Neither do I, and obviously
@Rajinder doesn't either.
Thanks for your help.
I have tried ti contact the manufacturer for some more information and an application note/cinditioning circuit example/help.
So will see if they come back with anything.
I will keep everyone, who have helped updated to what they come back with.
So, the first thing I would do is beg, borrow, or <gasp> buy one to try it out on a breadboard setup. It is especially important to get the pulsed application of V
H and V
C performed properly. The datasheet offers a pretty good starting point on what you need to supply V
H followed by V
C power pulses.
Note that the tin-oxide sensor bead is both thermally and electrically connected to the low-resistance (typically only 1.8 Ω) heater element. The V
C power is applied
after V
H power is removed because of this common connection. You don't want the voltage drop in the heater element to interfere with the resistance measurement of the tin-oxide bead, but you can't wait too long to measure that resistance using V
C because the sensor will begin cooling as soon as power to the heater is removed. How fast it cools depends on factors you have little or no control over: gas flow through the vent holes in the ceramic carrier and thermal conductivity of the ceramic carrier from sensor bead to ambient temperature. The fact that the sensor resistance has a logarithmic response to gas concentration probably also means its response to temperature is probably highly non-linear as well.

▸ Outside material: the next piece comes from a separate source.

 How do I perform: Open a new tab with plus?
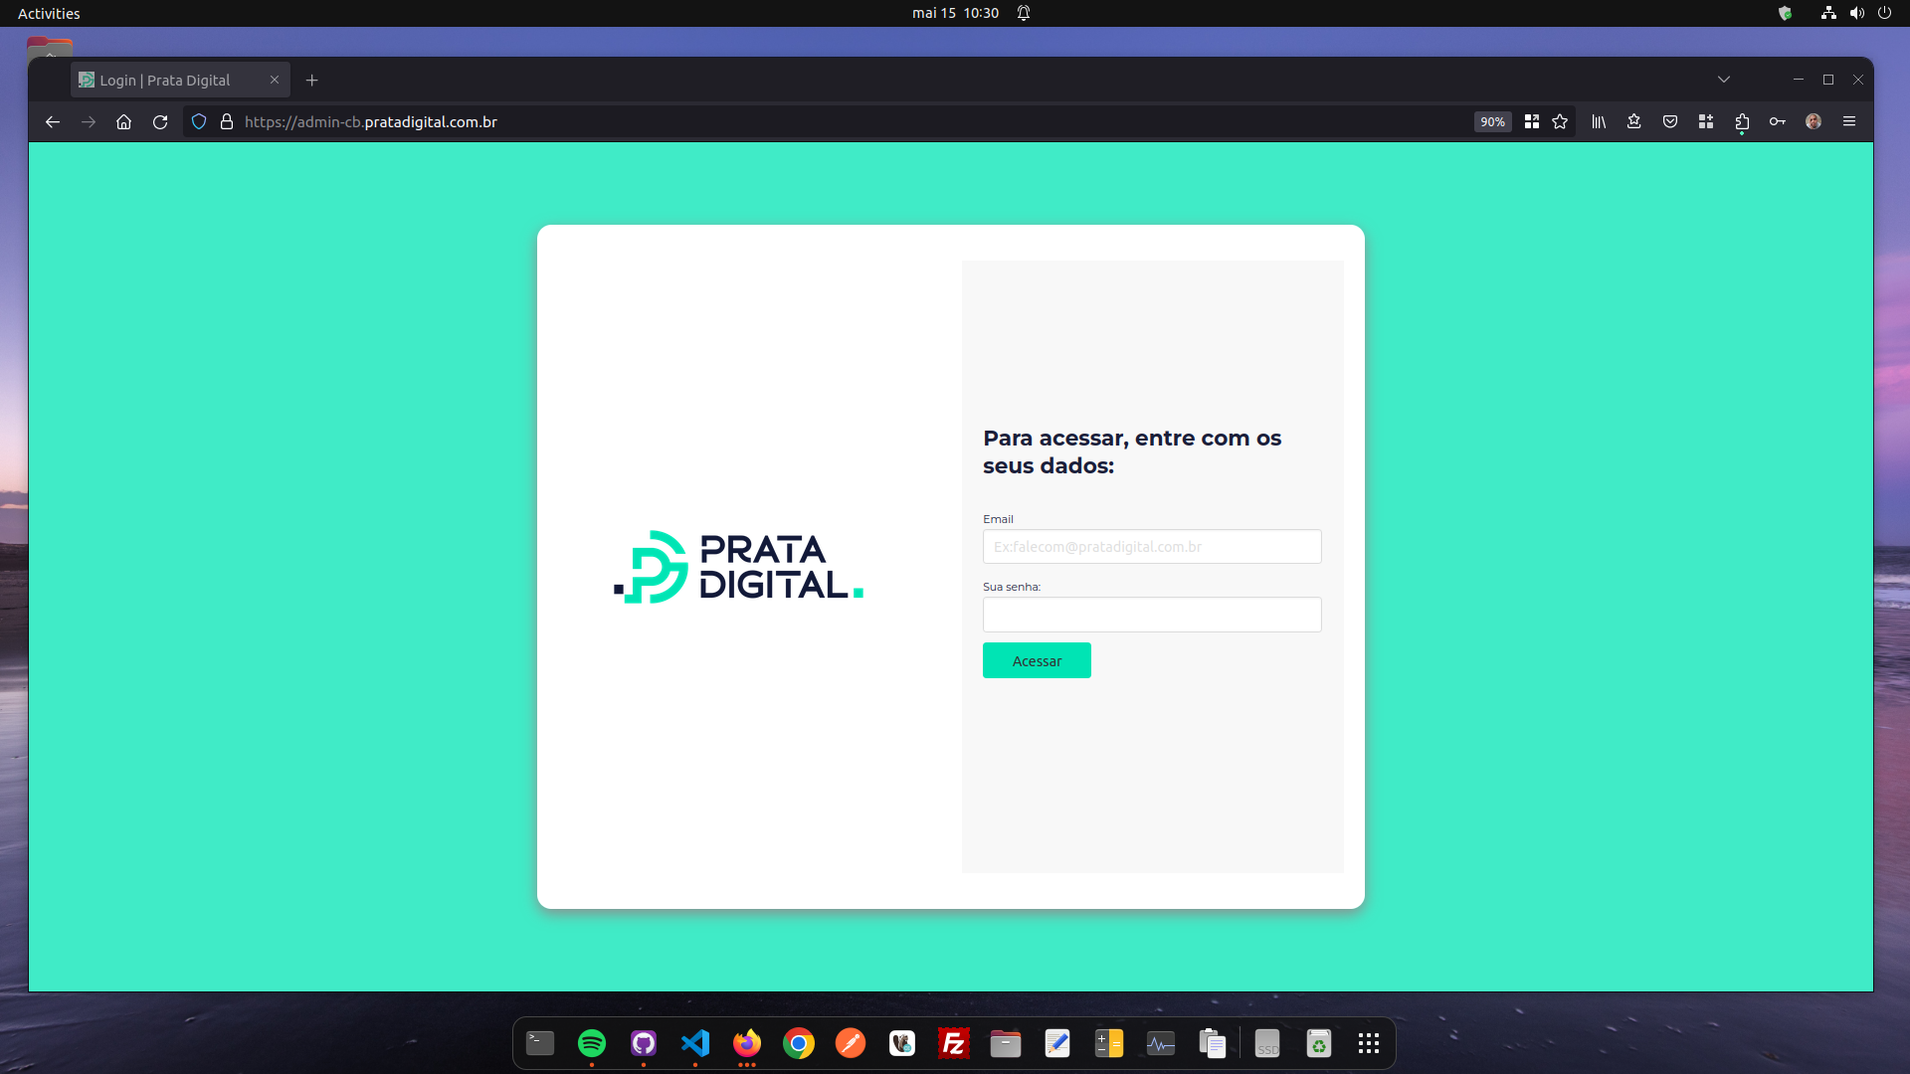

Oh, well, just having the gas-concentration sensing capability in a non-destructive, low-power, sensor element is probably worth any extra effort required to utilize it. Does anyone here remember when Bosch oxygen sensors had to be heated to exhaust manifold temperatures before they started to work? This meant a rather long delay after starting the engine before a stoichiometric fuel mixture could be provided. Bosch later added resistance heaters to their line of oxygen sensors so they would begin to provide good data long before the ICE (Internal Combustion Engine), whose fuel/air mixture the sensors were monitoring, reached operating temperature.

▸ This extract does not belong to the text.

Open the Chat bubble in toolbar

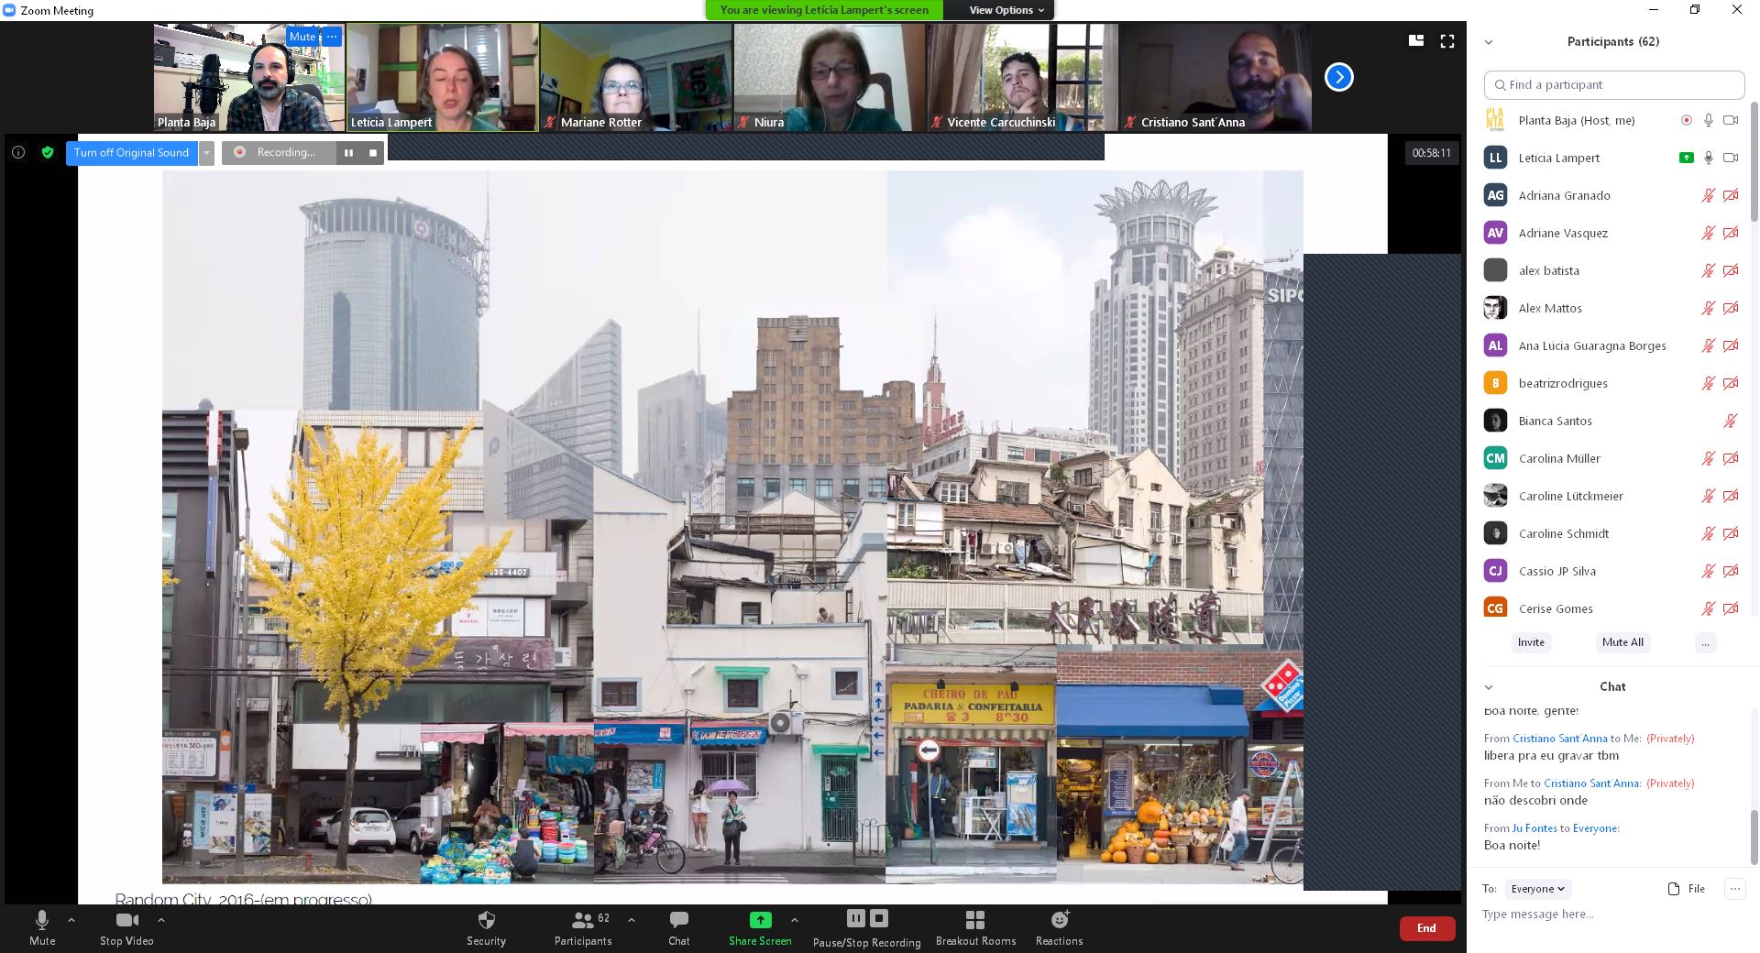point(678,920)
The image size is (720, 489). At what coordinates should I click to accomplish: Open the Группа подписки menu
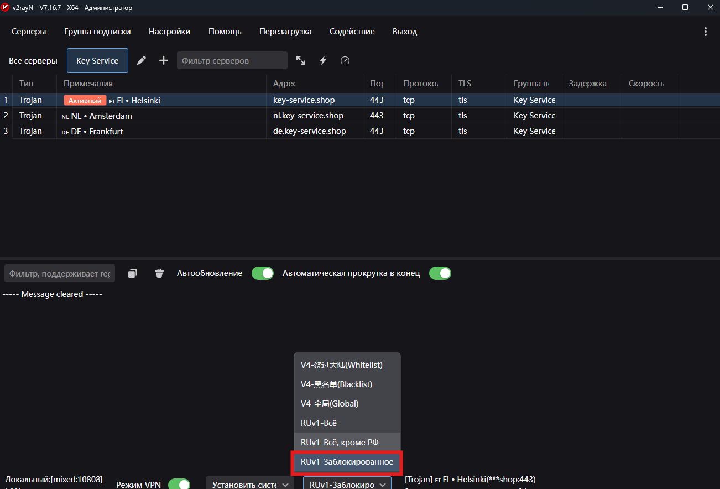click(x=97, y=32)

This little Japanese sensor appears to respond rather quickly, albeit with a lengthy duty cycle of 0.06 seconds on, followed by 1.94 seconds off, or a minimum cycle time between data readings of 2.00 seconds, or a maximum of 30 measurements per minute. The datasheet also says that this heating/cooling regimen be followed for at least 48 hours of "preheating" before the data is reliable under the manufacturer's test conditions. I think this is probably a CYA statement, but it wouldn't hurt to provide a "warm up" period before making measurements. You can record the data to spot any drift attributable to temperature changes in the ceramic carrier before deciding whether this is something you have to worry about.
Based on information you gather from inspection of the datasheet, you need to specify the
range of gas concentrations and the
resolution to which you want to measure those concentrations. This is an analog sensor, so the output varies in a continuous fashion from about 10 kΩ in clean air to about 1000 Ω at a concentration of about 40 ppm for acetone or ethanol vapors. Other ratios for other gasses. See Figure 4, Sensitivity Characteristics, in the datasheet. This means the analog voltage you measure during the V
C pulse is going to be highly non-linear as a function of gas concentration. Also, resolution is not the same as accuracy, but unless I missed it, I did not see an accuracy specification listed anywhere on the datasheet. I would design for at least 1% resolution of the raw sensor data measurement, V
S, over a sensor resistance, R
S, range of 200 Ω to 10,000 Ω. Keep the load resistance, R
L, as high as possible but always greater than 200 Ω.
Since your data acquisition rate is low, you should look for an embedded sigma-delta analog-to-digital converter with 22 to 24 bits of resolution and a full-scale input voltage of between one and ten volts. That should allow you to directly connect to, and digitize, the V
S output signal. After digitization, use floating-point arithmetic to remove the DC offset and to scale the output to the maximum and minimum concentrations you want to measure. What you do with the floating-point results is up to you... maybe pass them along to a threshold algorithm that lights up green, yellow, and red LEDs, color depending on gas concentration. Or maybe just sound a buzzer alarm.